Sie war eine Nachkriegslegende und lange ein Geheimnis: Die sogenannte "Hauptstelle für Befragungswesen" (HBW) mit Sitz in Berlin-Wilmersdorf. Ihre tatsächliche Aufgabe: Die Ausforschung von Asylbewerbern und Übersiedlern im Auftrag des Bundesnachrichtendienstes. Gestern teilte der BND in einer Sechs-Zeilen-Mail lapidar mit, dass er die Dienststelle aufgelöst habe. Zur Begründung hieß es knapp: "Die Maßnahme ist Teil der Transparenzoffensive."

Rund 40 Beamte waren der Einheit zuletzt zugeordnet. Sie befragten in den Aufnahmelagern Flüchtlinge nach Informationen über Terroristen und radikale Gruppen in ihren Heimatländern. Rund 1000 Vorgespräche wurden im Jahr geführt, rund 100 Personen dann intensiver vernommen. Am bekanntesten ist der Fall eines irakischen Ingenieurs, der 1999 im Aufnahmelager Zirndorf in Franken im Zuge einer solchen Befragung sagte, dass Diktator Saddam Hussein über mobile Anlagen zur Herstellung chemischer Waffen verfüge. Die Information, die sich später als falsch entpuppte, gelangte auch an die US-Geheimdienste und war eine zentrale Begründung für den Kriegsgang von US-Präsident George W. Bush gegen den Irak. Im Kalten Krieg schöpften die BND-Mitarbeiter DDR-Flüchtlinge und Übersiedler aus Osteuropa in den Grenzdurchgangslagern ab.

Die Dienststelle war schon lange in die Diskussion geraten, doch verweigerten alle Regierungen Informationen über sie.
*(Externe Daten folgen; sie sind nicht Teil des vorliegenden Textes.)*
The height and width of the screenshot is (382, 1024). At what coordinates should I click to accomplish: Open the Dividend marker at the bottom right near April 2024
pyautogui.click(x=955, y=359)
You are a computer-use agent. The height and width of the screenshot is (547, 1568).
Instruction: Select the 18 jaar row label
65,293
Nicht einmal die Tatsache, dass das Amt für den BND arbeitete, wurde bis Ende 2012 bei Anfragen von Abgeordneten im Bundestag bestätigt. So konnte man allerdings auch nicht Berichte zurückweisen, dass Asylbewerber mit Drohungen und Lockungen zum Reden gebracht oder dass Informationen wie etwa Handynummern den Amerikanern zur Zielerfassung für ihre gezielten Tötungen per Drohnen überlassen würden.
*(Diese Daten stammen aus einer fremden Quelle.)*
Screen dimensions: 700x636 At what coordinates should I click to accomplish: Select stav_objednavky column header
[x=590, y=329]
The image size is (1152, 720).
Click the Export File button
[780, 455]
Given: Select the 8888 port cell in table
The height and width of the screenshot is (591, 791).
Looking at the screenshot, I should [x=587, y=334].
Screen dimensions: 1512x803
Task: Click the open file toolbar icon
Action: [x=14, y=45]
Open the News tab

Ausgerechnet die NSA-Überwachungsaffäre beendete im letzten Jahr die Heimlichtuerei. Auch der BND geriet in den Sog der Debatte, so dass sich BND-Chef Gerhard Schindler zur Flucht nach vorne entschloss und eine "Transparenzoffensive" ausrief. So wurden Anfang Juni sechs bisher getarnte Dienststellen des Geheimdienstes mit Türschildern "Bundesnachrichtendienst " versehen und damit enttarnt. Darunter auch das angebliche "Ionosphäreninstitut" im bayrischen Bad Aibling, eine Abhöreinrichtung. Schindler sagte: "Die Aufgabe des BND ist honorig, hierfür brauchen wir uns nicht zu verstecken." Im November 2013 bestätigte Innen-Staatssekretär Ole Schröder dann erstmals auch die Zugehörigkeit der Hauptstelle für Befragungswesen zum BND. Gleichzeitig wurde angekündigt, dass die umstrittene Einrichtung zum 30. Juni dieses Jahres aufgelöst werde, was jetzt geschehen ist.
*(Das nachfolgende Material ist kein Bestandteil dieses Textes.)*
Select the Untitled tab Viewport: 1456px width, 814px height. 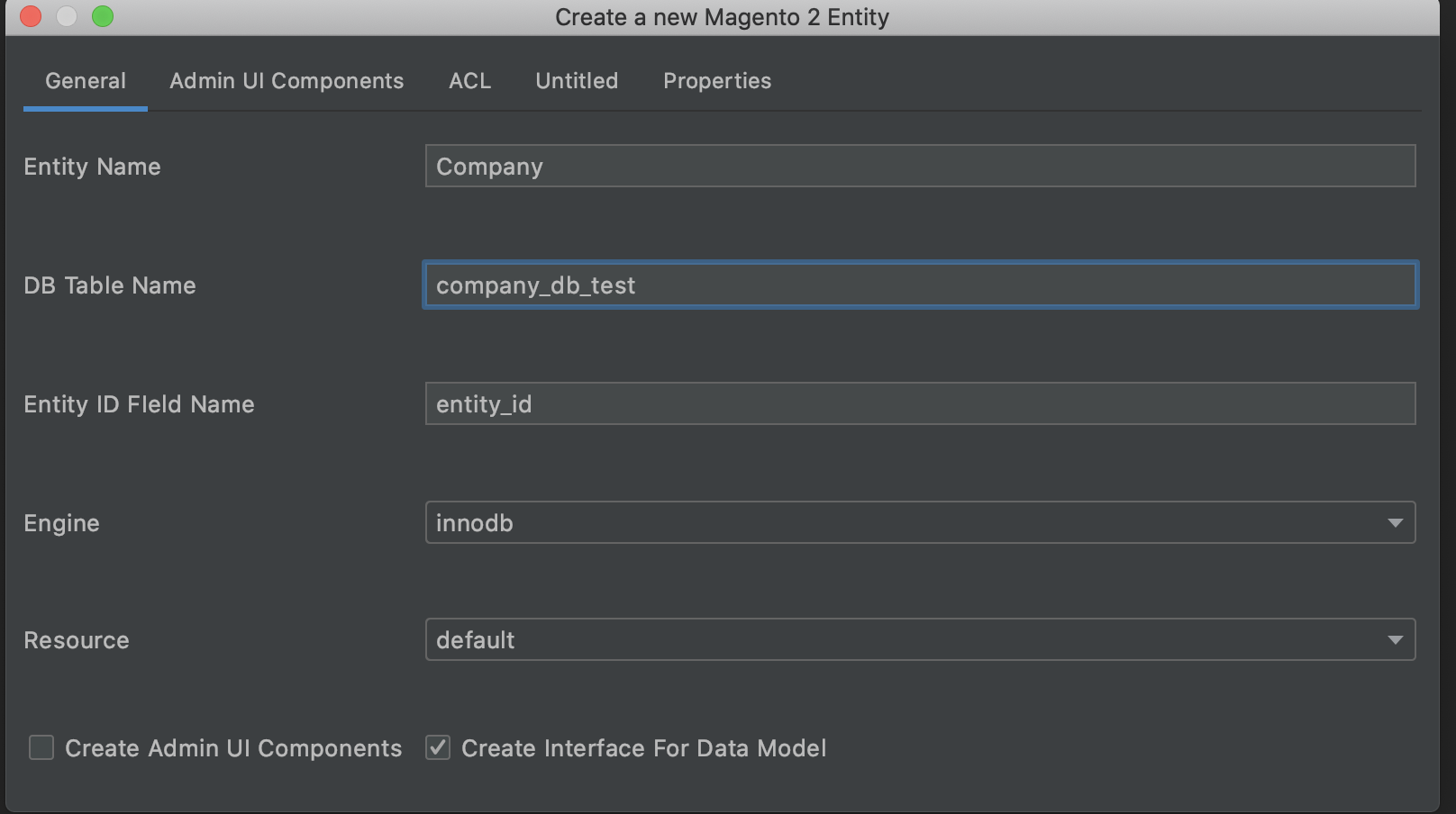tap(577, 81)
Die Mitarbeiter sind nach Auskunft der Zentrale in Berlin in andere Abteilungen versetzt worden. Der Linken-Abgeordnete Jan Korte hegt den Verdacht, dass sie dort der gleichen Aufgabe weiter nachgehen. "Die öffentlich verkündete Aufgabe der enttarnten Legende HBW ist offenbar der Versuch einer erneuten Legendenbildung, um die kritisierte Praxis ungestört weiterführen zu können", sagte er der Saarbrücker Zeitung. Mehr Transparenz sei das nicht. Tatsächlich braucht der Bundesnachrichtendienst auch künftig Informationen über radikale Gruppen in Krisenländern und deren Kontaktpersonen in Deutschland. Darüber, wie er sich die beschaffen will, gab es gestern keine Auskunft. Angaben über operative Daten mache man grundsätzlich nur gegenüber der Bundesregierung und den zuständigen Parlamentsgremien, hieß es. Nur so viel: Man werde auch die nachrichtendienstlichen Mittel "in den Herkunftsländern" verstärken.